WHAT YOU WILL DO - From the listing below, copy only the lines from the line that contains "The height and width of the screenshot is (1568, 557)." to the line that contains "Task: Click the Phishing OK status", counting those two lines as part of the copy.

==========

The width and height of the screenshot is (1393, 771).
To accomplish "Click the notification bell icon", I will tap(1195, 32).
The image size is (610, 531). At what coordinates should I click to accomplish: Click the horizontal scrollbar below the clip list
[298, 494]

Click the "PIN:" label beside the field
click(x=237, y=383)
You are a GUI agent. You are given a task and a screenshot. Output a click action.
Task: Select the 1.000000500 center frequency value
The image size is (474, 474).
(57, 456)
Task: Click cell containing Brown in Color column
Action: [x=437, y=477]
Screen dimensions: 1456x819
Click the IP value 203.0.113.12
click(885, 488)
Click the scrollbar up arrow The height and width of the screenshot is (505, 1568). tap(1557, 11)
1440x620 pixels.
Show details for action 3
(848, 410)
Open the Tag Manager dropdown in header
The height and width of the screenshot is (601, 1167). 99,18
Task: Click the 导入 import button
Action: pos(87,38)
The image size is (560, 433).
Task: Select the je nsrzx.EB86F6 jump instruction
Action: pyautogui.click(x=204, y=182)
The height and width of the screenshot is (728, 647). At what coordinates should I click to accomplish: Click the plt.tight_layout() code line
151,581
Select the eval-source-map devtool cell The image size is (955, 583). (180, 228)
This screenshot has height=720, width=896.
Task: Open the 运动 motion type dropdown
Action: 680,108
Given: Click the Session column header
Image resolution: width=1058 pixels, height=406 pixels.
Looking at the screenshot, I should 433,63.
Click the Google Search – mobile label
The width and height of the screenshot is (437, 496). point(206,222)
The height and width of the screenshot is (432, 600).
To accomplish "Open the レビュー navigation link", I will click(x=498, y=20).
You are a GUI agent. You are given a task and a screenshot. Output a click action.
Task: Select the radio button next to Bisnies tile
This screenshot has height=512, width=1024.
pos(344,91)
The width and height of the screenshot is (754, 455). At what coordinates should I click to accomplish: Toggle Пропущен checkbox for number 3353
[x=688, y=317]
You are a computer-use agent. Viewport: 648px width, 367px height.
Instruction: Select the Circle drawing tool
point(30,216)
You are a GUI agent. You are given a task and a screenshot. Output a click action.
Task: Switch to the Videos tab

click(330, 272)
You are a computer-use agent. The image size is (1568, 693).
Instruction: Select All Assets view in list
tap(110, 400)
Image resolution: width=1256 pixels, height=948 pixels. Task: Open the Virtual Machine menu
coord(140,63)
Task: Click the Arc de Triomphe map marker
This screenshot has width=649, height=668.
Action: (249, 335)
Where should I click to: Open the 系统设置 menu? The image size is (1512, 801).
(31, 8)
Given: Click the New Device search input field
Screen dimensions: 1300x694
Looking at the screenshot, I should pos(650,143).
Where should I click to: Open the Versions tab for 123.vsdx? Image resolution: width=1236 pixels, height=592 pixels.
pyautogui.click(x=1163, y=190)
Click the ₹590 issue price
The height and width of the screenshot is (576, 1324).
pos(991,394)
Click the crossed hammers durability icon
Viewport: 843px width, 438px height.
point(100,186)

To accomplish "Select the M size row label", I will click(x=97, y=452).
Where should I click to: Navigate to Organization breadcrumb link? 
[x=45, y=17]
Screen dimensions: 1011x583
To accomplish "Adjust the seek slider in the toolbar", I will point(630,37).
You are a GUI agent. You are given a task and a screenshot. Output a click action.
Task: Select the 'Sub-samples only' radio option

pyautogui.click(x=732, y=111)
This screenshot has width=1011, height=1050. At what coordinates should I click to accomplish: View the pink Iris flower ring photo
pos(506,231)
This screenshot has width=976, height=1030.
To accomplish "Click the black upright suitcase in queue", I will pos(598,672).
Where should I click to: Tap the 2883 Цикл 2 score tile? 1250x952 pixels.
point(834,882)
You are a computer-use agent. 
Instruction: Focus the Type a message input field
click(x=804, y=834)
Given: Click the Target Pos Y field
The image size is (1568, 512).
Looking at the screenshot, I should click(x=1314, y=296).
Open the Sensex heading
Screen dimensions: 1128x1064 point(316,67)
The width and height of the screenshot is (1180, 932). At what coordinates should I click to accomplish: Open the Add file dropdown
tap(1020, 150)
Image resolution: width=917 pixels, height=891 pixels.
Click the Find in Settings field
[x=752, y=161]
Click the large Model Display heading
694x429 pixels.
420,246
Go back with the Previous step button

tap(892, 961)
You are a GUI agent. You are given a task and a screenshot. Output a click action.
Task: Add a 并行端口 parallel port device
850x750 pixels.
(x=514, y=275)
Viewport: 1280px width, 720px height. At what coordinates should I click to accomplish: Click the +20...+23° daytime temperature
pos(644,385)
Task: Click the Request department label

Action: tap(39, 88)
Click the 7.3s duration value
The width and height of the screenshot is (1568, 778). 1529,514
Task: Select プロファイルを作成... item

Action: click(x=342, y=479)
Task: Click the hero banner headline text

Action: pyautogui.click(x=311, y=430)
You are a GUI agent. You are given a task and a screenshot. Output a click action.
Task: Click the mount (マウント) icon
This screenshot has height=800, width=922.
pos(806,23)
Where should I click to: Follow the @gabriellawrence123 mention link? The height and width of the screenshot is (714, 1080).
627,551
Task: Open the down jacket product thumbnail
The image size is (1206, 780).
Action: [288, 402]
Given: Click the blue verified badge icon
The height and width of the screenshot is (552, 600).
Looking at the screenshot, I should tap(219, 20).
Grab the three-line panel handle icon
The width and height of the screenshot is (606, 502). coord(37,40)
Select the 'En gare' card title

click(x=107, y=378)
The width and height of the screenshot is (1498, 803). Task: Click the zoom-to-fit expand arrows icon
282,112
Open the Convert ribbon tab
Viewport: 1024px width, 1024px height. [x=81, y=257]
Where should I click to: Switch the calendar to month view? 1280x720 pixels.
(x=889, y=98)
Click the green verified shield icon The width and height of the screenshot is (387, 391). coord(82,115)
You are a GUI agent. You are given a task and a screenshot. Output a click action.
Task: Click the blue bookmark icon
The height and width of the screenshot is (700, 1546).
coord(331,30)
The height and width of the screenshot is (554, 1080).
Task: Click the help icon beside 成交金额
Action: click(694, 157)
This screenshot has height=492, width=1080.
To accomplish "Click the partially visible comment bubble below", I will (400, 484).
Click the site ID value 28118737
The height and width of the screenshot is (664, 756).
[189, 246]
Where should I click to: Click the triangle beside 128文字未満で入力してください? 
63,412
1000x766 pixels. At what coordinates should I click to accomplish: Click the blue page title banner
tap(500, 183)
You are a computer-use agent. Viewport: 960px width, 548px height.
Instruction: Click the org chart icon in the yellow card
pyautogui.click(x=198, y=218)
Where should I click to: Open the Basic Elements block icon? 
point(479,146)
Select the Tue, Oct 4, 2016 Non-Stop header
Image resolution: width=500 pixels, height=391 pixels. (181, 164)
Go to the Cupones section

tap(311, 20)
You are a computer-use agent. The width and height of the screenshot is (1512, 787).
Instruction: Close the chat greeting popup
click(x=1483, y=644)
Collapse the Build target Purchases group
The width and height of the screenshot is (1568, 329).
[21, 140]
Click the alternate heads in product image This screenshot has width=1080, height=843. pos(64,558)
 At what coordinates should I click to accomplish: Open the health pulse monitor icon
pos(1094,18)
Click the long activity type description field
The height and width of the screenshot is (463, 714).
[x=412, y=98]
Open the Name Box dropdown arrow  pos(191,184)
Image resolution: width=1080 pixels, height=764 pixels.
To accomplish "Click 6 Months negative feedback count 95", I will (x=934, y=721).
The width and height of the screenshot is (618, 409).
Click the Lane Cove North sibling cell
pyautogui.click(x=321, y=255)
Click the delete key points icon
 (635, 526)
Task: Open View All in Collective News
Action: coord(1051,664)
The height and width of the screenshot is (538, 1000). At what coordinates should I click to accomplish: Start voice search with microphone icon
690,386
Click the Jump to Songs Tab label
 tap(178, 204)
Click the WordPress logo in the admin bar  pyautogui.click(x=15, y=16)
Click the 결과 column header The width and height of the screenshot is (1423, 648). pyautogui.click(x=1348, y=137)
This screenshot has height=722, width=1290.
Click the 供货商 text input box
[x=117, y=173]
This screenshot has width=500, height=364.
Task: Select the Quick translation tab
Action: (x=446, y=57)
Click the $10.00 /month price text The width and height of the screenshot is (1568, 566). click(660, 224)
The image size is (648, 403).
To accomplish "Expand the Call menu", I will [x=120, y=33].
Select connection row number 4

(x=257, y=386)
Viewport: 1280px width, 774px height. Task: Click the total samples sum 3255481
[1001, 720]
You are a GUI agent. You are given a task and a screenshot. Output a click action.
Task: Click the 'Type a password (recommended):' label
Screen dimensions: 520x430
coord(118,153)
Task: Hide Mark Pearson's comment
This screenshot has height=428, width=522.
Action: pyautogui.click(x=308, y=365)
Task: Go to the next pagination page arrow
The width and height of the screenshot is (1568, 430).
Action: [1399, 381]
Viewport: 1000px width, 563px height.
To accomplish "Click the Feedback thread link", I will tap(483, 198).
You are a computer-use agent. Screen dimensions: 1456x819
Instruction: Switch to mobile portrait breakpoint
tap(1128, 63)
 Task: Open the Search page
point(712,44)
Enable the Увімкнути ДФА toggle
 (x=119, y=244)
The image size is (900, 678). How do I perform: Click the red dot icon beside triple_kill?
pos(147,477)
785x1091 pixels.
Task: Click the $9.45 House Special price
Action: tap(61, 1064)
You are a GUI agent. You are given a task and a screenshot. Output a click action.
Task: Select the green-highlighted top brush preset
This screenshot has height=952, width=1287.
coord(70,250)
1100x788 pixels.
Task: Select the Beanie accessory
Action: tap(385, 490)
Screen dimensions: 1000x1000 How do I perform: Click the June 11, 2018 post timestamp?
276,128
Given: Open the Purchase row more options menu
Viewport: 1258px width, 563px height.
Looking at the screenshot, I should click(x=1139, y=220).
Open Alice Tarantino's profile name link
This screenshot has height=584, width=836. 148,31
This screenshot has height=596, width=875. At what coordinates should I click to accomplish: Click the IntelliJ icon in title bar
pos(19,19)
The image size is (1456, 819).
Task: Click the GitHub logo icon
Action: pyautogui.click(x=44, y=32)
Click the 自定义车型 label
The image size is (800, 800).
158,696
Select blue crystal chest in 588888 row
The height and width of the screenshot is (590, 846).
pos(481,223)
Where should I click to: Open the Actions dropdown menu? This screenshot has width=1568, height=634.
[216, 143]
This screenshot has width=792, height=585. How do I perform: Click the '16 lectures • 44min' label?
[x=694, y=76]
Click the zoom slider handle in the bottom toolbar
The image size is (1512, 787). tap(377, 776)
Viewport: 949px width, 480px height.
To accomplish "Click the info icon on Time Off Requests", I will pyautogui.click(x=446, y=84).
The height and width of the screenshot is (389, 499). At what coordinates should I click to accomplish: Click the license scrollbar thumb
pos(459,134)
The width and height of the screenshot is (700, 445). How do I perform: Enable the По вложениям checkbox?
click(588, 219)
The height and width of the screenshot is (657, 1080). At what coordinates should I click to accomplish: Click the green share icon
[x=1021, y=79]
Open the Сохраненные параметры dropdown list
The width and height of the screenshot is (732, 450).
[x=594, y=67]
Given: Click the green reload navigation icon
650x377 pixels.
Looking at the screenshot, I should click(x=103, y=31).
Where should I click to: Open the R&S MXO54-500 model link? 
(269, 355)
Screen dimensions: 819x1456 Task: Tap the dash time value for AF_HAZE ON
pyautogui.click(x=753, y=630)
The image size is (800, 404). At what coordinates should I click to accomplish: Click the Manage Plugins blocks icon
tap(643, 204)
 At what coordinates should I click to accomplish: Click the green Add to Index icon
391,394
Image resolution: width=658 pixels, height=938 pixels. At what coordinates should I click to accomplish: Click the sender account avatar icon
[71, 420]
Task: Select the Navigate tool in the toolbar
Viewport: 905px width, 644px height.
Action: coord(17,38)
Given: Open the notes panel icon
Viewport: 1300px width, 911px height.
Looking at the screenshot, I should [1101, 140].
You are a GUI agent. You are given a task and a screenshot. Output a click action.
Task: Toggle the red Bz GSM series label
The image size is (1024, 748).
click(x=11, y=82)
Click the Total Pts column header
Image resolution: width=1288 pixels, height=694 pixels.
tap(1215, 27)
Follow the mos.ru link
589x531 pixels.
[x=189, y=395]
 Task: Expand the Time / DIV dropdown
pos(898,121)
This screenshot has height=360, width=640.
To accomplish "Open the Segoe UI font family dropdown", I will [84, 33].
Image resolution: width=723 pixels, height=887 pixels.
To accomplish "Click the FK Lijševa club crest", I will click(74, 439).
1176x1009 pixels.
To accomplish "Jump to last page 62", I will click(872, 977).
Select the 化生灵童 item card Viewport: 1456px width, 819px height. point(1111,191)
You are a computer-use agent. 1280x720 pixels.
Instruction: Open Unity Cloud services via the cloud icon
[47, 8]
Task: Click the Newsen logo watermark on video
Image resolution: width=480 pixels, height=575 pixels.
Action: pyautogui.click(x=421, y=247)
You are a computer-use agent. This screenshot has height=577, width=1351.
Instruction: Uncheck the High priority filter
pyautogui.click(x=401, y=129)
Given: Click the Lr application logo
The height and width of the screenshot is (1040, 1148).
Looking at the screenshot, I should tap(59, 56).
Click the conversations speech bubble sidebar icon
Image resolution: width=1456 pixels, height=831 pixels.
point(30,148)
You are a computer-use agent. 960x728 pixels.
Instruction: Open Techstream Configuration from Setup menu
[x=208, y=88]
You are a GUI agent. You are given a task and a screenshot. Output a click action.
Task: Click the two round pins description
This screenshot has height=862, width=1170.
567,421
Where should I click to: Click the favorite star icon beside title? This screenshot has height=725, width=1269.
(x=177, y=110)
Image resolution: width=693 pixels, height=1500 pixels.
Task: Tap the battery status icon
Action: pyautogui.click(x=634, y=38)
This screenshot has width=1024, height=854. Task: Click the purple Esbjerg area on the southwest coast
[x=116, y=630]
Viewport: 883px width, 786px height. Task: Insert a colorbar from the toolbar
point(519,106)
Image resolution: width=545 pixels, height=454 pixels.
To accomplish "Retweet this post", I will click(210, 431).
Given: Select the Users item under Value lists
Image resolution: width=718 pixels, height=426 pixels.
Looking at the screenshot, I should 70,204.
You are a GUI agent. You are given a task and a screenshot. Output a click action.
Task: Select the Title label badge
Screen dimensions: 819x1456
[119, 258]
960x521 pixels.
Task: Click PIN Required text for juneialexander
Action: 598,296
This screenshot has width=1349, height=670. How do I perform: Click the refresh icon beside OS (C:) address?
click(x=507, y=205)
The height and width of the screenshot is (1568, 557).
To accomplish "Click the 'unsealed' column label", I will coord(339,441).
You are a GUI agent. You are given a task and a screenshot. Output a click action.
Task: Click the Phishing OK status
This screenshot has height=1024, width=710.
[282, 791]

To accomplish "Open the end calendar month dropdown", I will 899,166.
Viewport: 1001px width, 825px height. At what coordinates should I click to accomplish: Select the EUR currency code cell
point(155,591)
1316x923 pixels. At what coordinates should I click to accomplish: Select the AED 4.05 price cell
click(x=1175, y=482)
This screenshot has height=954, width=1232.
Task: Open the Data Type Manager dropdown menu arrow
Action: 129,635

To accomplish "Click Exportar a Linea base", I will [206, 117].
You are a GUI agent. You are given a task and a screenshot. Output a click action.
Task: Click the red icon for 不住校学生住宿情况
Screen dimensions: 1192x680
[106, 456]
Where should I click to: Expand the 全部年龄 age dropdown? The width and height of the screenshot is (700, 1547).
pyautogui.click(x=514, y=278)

==========

WRITTEN SOLUTION -
The height and width of the screenshot is (1568, 557).
To accomplish "Click the 'unsealed' column label", I will coord(339,441).
You are a GUI agent. You are given a task and a screenshot. Output a click action.
Task: Click the Phishing OK status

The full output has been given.